Wednesday, March 24, 2010

UPDATEs

If you look at my previous post, you will see something I wrote about John Hughes movies having no people of color in them, and when they do, they're largely stereotypes. I came to this realization when I was reading a book about the Brat Pack, and then tonight I read a part near the end where they discuss the whiteness of the films. Darn, someone else already made my point!

They also look to Long Duk Dong as an Asian stereotype, and one Asian writer stated that before Sixteen Candles he was compared to Bruce Lee (cool!), and afterward, he was destined to be tied to "The Donger" (uncool).
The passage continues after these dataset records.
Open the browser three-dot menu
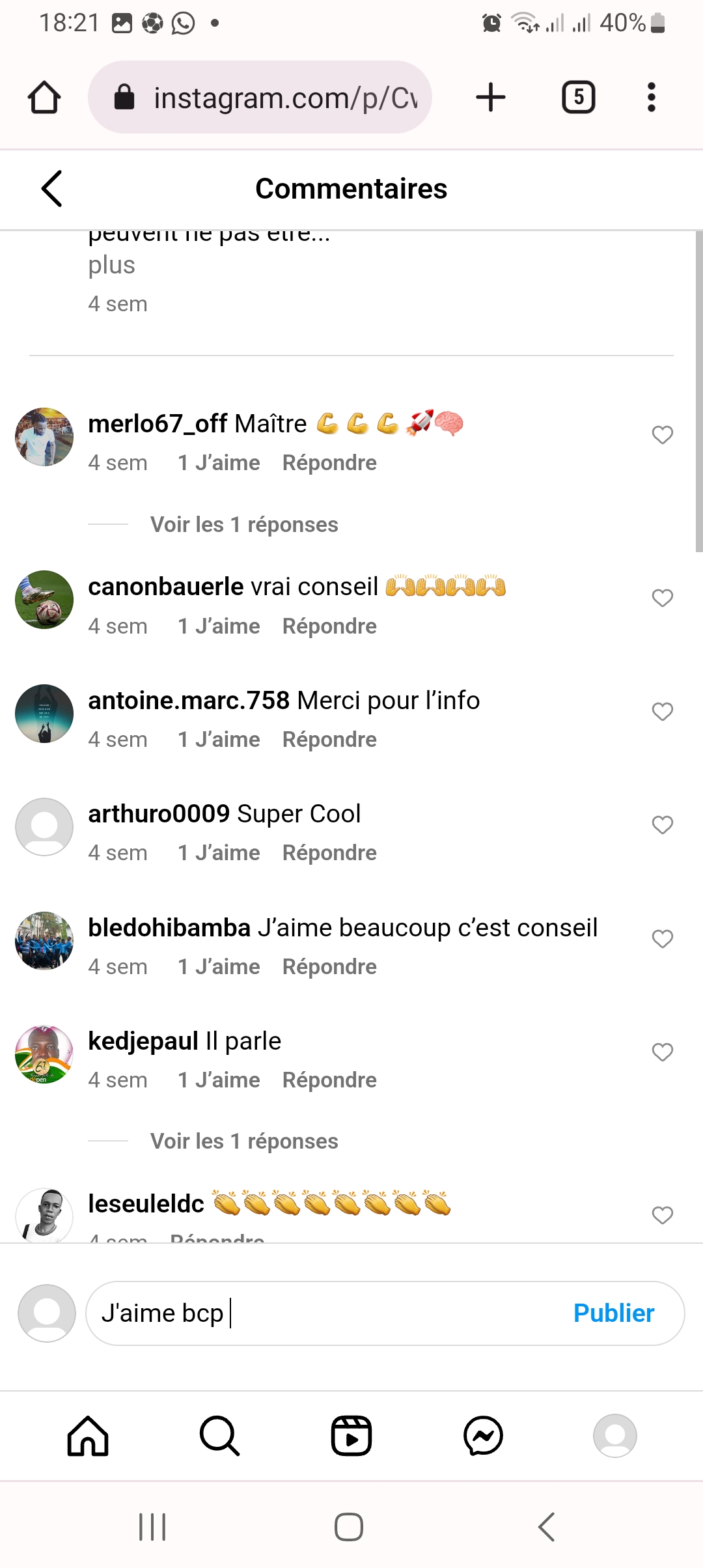 [651, 98]
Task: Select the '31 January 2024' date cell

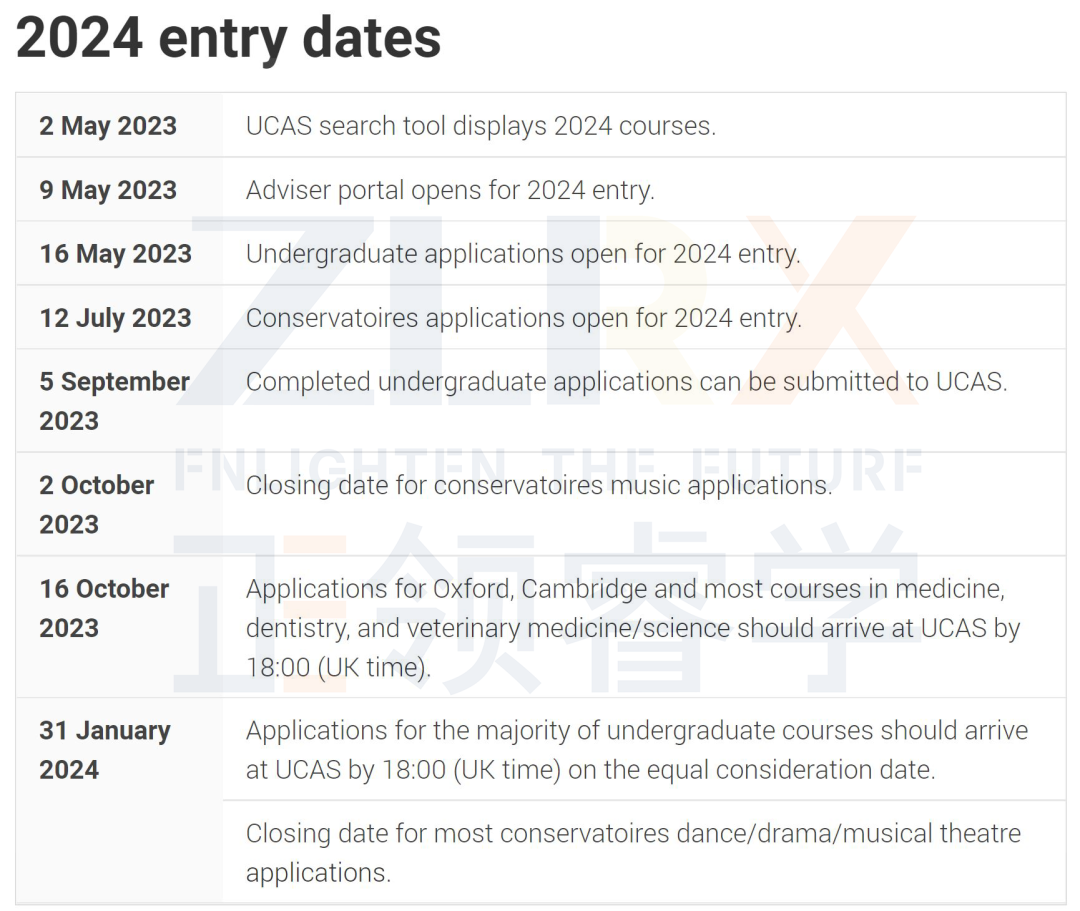Action: click(119, 800)
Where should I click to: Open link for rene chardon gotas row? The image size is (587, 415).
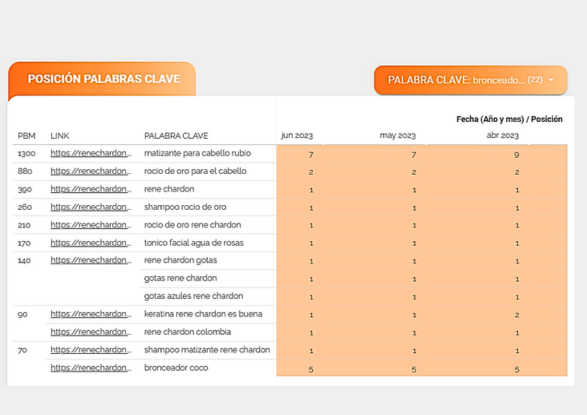(x=91, y=260)
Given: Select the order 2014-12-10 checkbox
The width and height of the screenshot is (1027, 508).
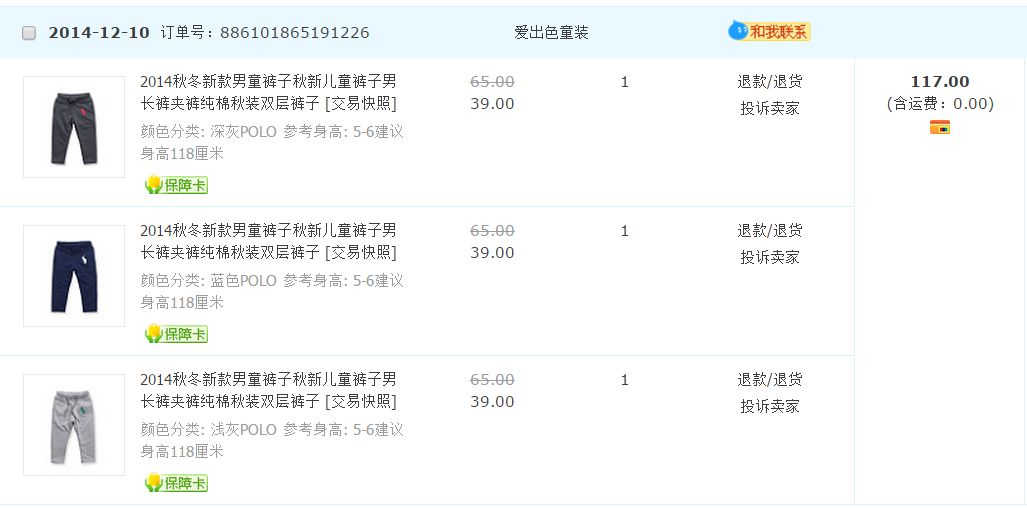Looking at the screenshot, I should click(29, 33).
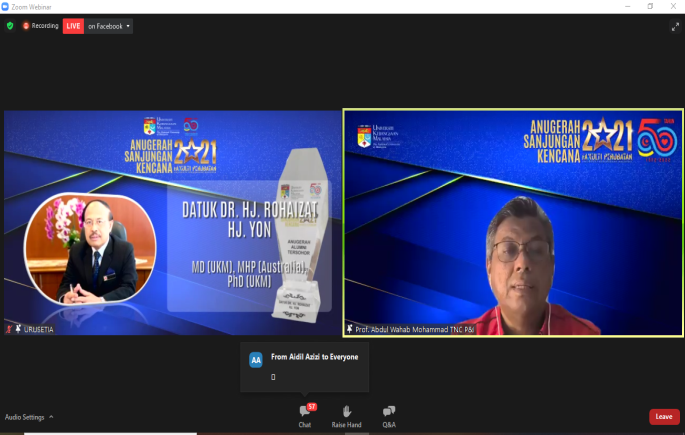
Task: Leave the webinar
Action: click(x=664, y=416)
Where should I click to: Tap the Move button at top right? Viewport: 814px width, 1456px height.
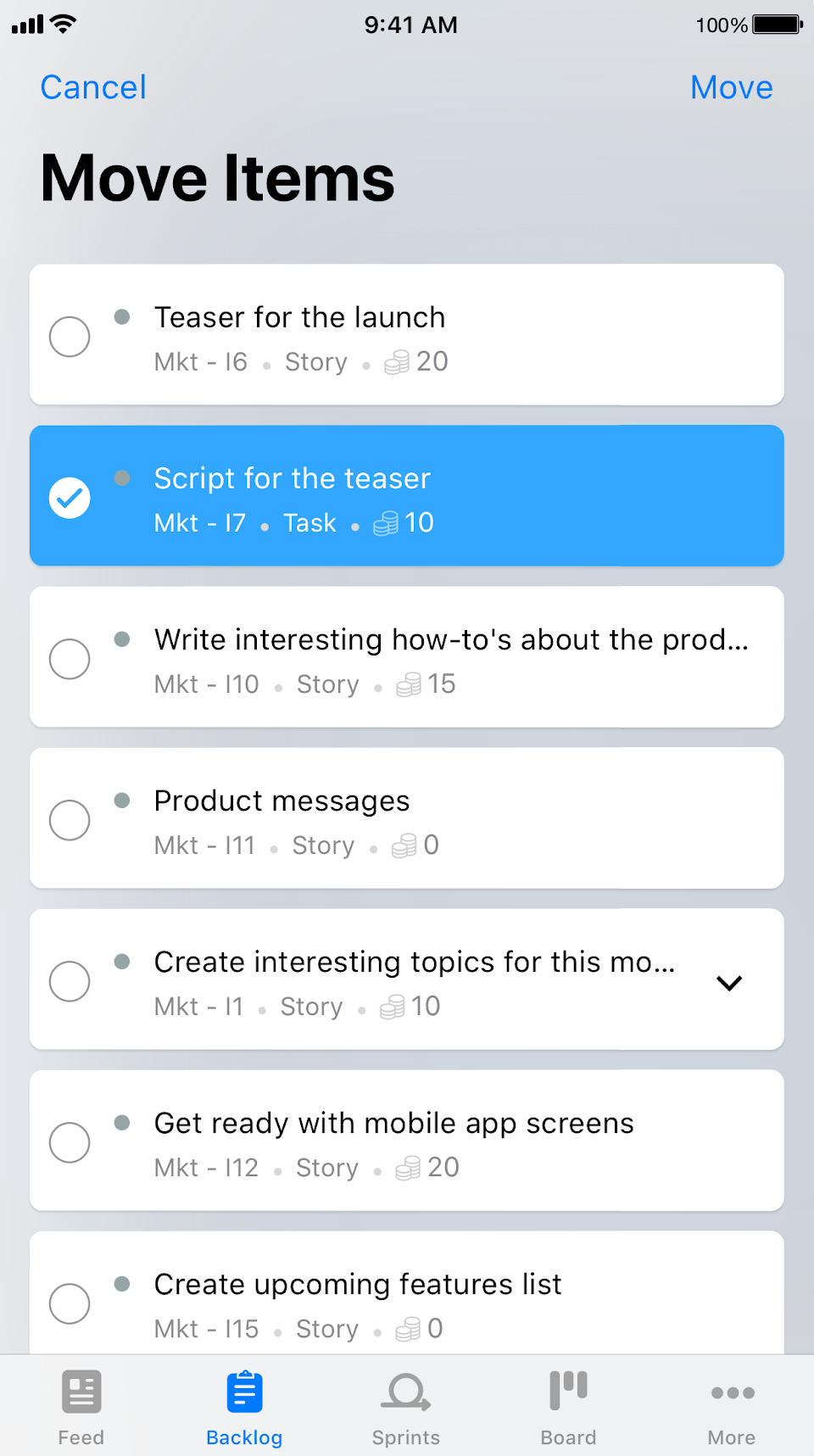[731, 87]
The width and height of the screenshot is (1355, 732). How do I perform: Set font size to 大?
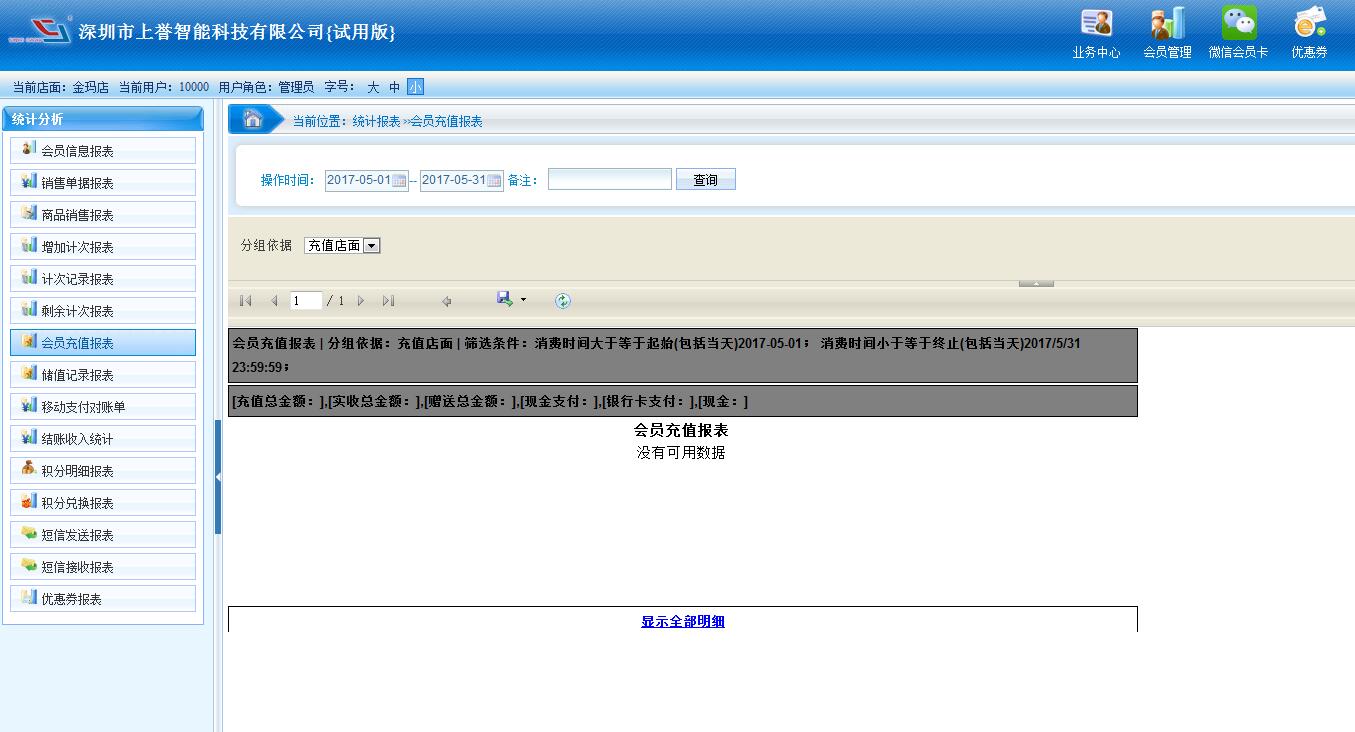373,88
The book did not point out like I did the Latino and Black guys working the garage who steal Cameron's father's car, but they did point out how the Black guys in Vacation (written by Hughes) rob the rims off the Family Truckster.

You guys know any other movies guilty of stereotyping?

3 comments:

JerseySjov said...

with the hughes teen movies, what else could you expect? i mean, the main characters were nothing but stereotypical white kids, so obviously the non-white characters would also have over-contrived personalities.

in a way, all movie writers stereotype when they write that a character is a "sassy single white woman" or "tough large black man" or whatever. by defining who the character is they can't help but then go on to write about them doing things a "small nerdy asian" would do things in order to not confuse the audience.

Heff said...

BLAZING SADDLES, but it was COMPLETELY intentional.

Dr. Kenneth Noisewater said...

Jov: I think I see your point. I needed more "small nerdy Asian" kids sitting next to me in school to cheat off of. Was that racist?

Heff: Yes. Very intentional. A lot of the laughs now are nervous laughs. Amazing they got away with that. A lot of legitimate laughs too.